三菱食品(東京都文京区)はこのほど、トラックの空きスペースを活用したシェアリングサービス「trucXing(トラクシング)」の提供を開始した。同社物流DX推進オフィスで室長を務める白石豊氏(写真左)は、「いわゆる求荷求車のマッチングサービスのようなスポットの案件ではなく、ある程度まとまったロット数の定期便での利用を想定している」と説明する。

 

同社では、納品業務で1日当たり約7600台のトラックを稼働。同室長は、「荷物の小口化や多頻度納品などの進展で空きスペースが一部で生じており、積載率向上は大きな課題だった」と切り出す。「帰り荷に困っている協力会社さんは少なくないと聞いていた。当社は輸配送データを蓄積・活用することで、積載率向上と車両効率の最適化に向けた取り組みを進めており、トラックの余積スペースのシェアリングができればと考えた」と語る。

 

同サービスでは、同社が荷主と運送事業者の間に入り、調整を行う。荷主・運送事業者それぞれと同社が契約を交わし、ニーズのヒアリングから条件交渉、契約行為、運用開始後のトラブル対応、運賃決済までを担う。

 

 

荷主と運送事業者が直接のやり取りをしない仕組みは、同社がこだわったポイントの1つだという。同オフィスの山田智文室長代行(同右)は、「じかに交渉すると、なかなか成立しづらかったり、お互いに一見さんが相手の取引に不安を感じられることもある。
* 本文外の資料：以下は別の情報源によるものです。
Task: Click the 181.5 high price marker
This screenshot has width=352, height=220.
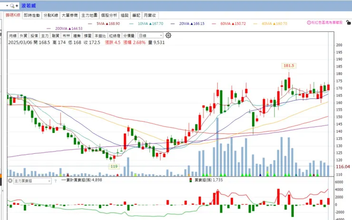Action: point(289,66)
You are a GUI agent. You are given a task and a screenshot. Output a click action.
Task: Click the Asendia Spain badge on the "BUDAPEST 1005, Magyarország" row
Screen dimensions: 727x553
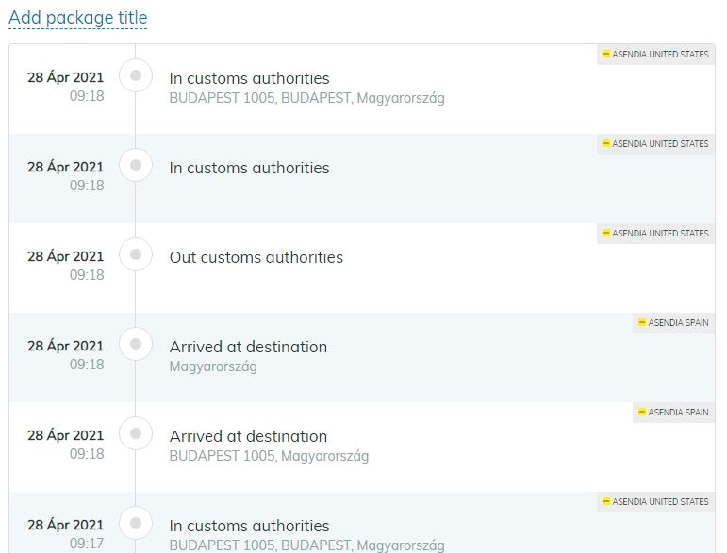point(673,413)
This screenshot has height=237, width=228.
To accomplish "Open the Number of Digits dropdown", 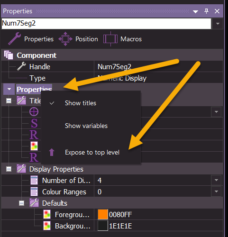I will point(216,180).
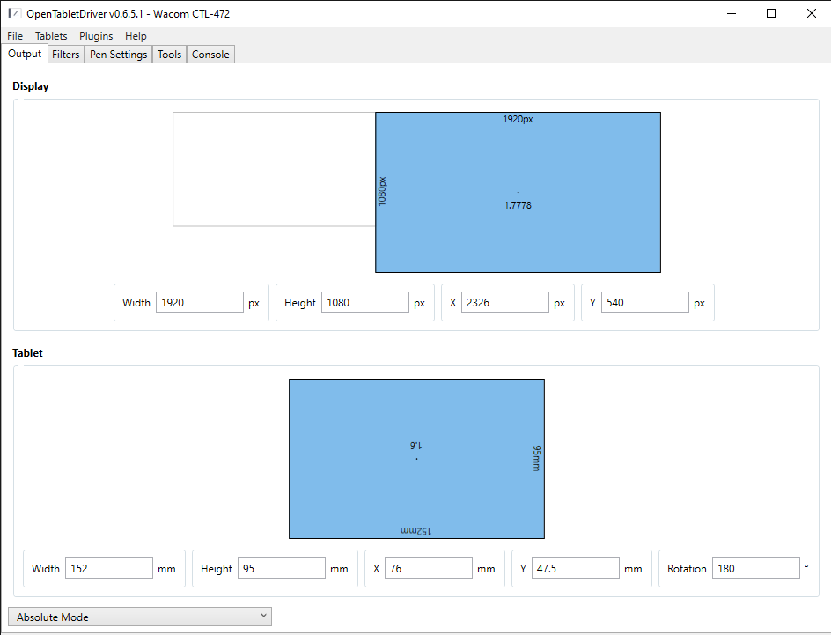Viewport: 831px width, 635px height.
Task: Focus the display X offset field
Action: pyautogui.click(x=504, y=303)
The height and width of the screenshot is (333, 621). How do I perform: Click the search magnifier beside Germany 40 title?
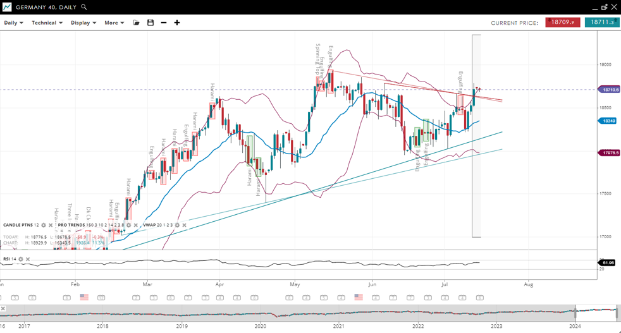pyautogui.click(x=84, y=7)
日頃から取引のある当社が間に入ることで、安心・安全を提供できるのでは」と説明する。

 

運送事業者は企業情報や車格、発着エリア、運行状況などを登録するが、登録料や月額料などはかからない。利用料金は一律ではなく案件ごとに同社が設定するという。

 

「通常、登録から2ー3営業日で当社の担当スタッフが連絡し、ヒアリングなどを行う」とし、「条件に合う案件があれば、1週間前から前日までに提案する」という。「登録してからどのくらいの期間でシェアリングが成立するかはケースバイケース。フィットすればすぐに決まることもあるが、何か月も決まらなかった案件が突然決まることもある」とも。現在は関東発着便を中心に、東北、中部、関西地方にも広げており、今後は全国展開していくという。

 

 

昨年度からパレット単位の納品業務を利用運送の形態で代行する「余積シェアリング」として、関東圏でスモールスタートしていた同サービス。本格稼働にあたり、「トラック輸送を現在進行形でトランスフォーム」したいとの思いを込めて、トラック輸送を意味する「trucking」とトランスフォーメーションの「X」を掛け合わせた造語の「trucXing」に名称を変更した。

 

「当サービスが『マッチング』ではなく『シェアリング』と表現しているのは、限られた車両台数の中で、空いてしまっている隙間を有効活用したいという思いから。いまある車両の積載率を上げていくことが目的」と強調する両氏。「当社とこれまで取引のない運送会社さんでも、もちろんご利用いただける。気軽に登録いただければ」と呼びかけている。